The same-sex couple from Auckland learnt that they were both pregnant to the same sperm donor within a week of each other earlier this year and would have been due 12 days part, with Buchanan due on November 28 and Cumming on December 10.
However, the couple was in for a surprise when Cumming’s water broke on November 18 and her son Ryan was born on November 20. Buchanan gave birth to her daughter Piper via C-section on November 24.
Even though the week this happened and the ones to follow have been “full on”, they feel very lucky.
Late last year the couple started to research options to grow their family.
In New Zealand same-sex female couples can access IUI (intra-uterine insemination) or IVF (in-vitro fertilisation), but have to foot the bill themselves.
Faced with lower than normal egg preserves for women of their ages, and an “extremely expensive” fertility process, the couple took it upon themselves and located a sperm donor online and did the process of insemination at home.
Following a completely complication-free pregnancy, Cumming was surprised to hear a “pop” of her waters breaking at 10:30pm mid-November, which was a full three weeks early.
Even though things started early, the labor was delayed and she was induced at about 1pm two days later on the 20th.
During the labor the baby’s heart rate started to rise and the obstetrician advised Cumming she needed an emergency C-section, but whilst the doctor was scrubbing down, Ryan began to crown.
“When he came out he was completely flat,” Cumming said.
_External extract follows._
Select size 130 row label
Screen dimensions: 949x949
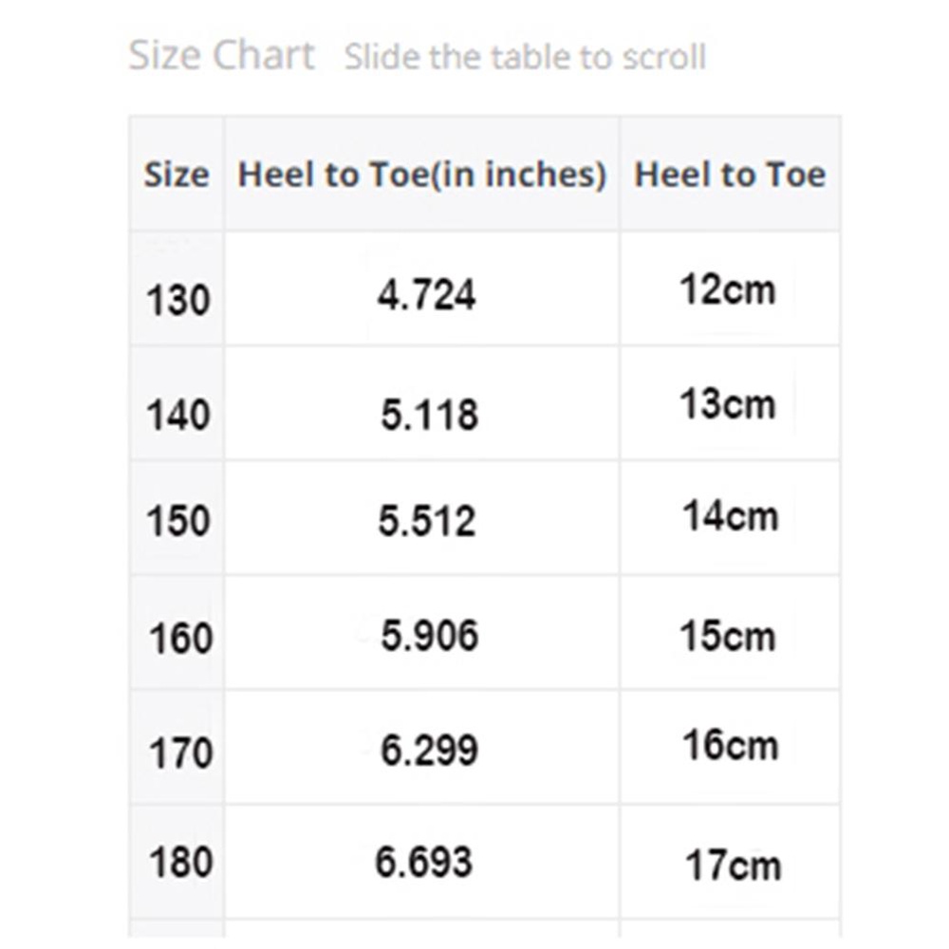(x=177, y=301)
His Apgar score – a measure to evaluate a newborn’s physical condition – was very low.
“He had a pulse, he had nothing else.”
The medical team of doctors and nurses plunged into work on him. Cumming was not aware of the severity of the situation until she looked at her fiance.
“Her face just said it all, it was so sombre. I’ve never seen her like that.”
Testing that followed on the placenta showed that Ryan was not getting enough oxygen. She doubts he would have been born alive if her waters hadn’t broken early, “It’s amazing it all worked the way it did.”
Whilst this was all going on, Buchanan made a decision, not just for her but for all involved for “everyone’s mental health”, she made the call to have a c-section at Auckland Hospital, as opposed to giving birth at Waitākere Hospital as planned.
On November 24, their daughter Piper was born, happy and healthy. That same day they received news that Cumming could hold Ryan for the first time since his birth – he had to be reheated and woken from sedation. “It was a big day. An awesome day,” Buchanan said.
After 10 days in Auckland Hospital Cumming, Buchanan and Piper were all discharged and ready to go home! Ryan remained in NICU, his bassinet in their New Lynn home was left empty.
“It was very difficult… I cried a lot that first night,” Cumming said.
But Ryan went from strength to strength. An MRI showed he sustained no brain damage, and he had no further seizures. He was discharged home on December 6.
“He’s our little miracle baby,” Cumming said.
For the first time mums, Buchanan who is recovering from the cesarean and adjusting to life with not one but two newborn babies has been “full on”, but they are happy.
“From two to four in a couple of days, it’s quite overwhelming.”
With only a couple of days until Christmas, the couple are looking forward to taking Piper and Ryan on their first Santa visit for a photo. They have even thought of it all the way through to the Christmas-themed outfits for the newborns to wear.
They joked they may still be in for a late night on New Year’s Eve, but one quite different to previous years. Either way, “it’s good to be home as a family.”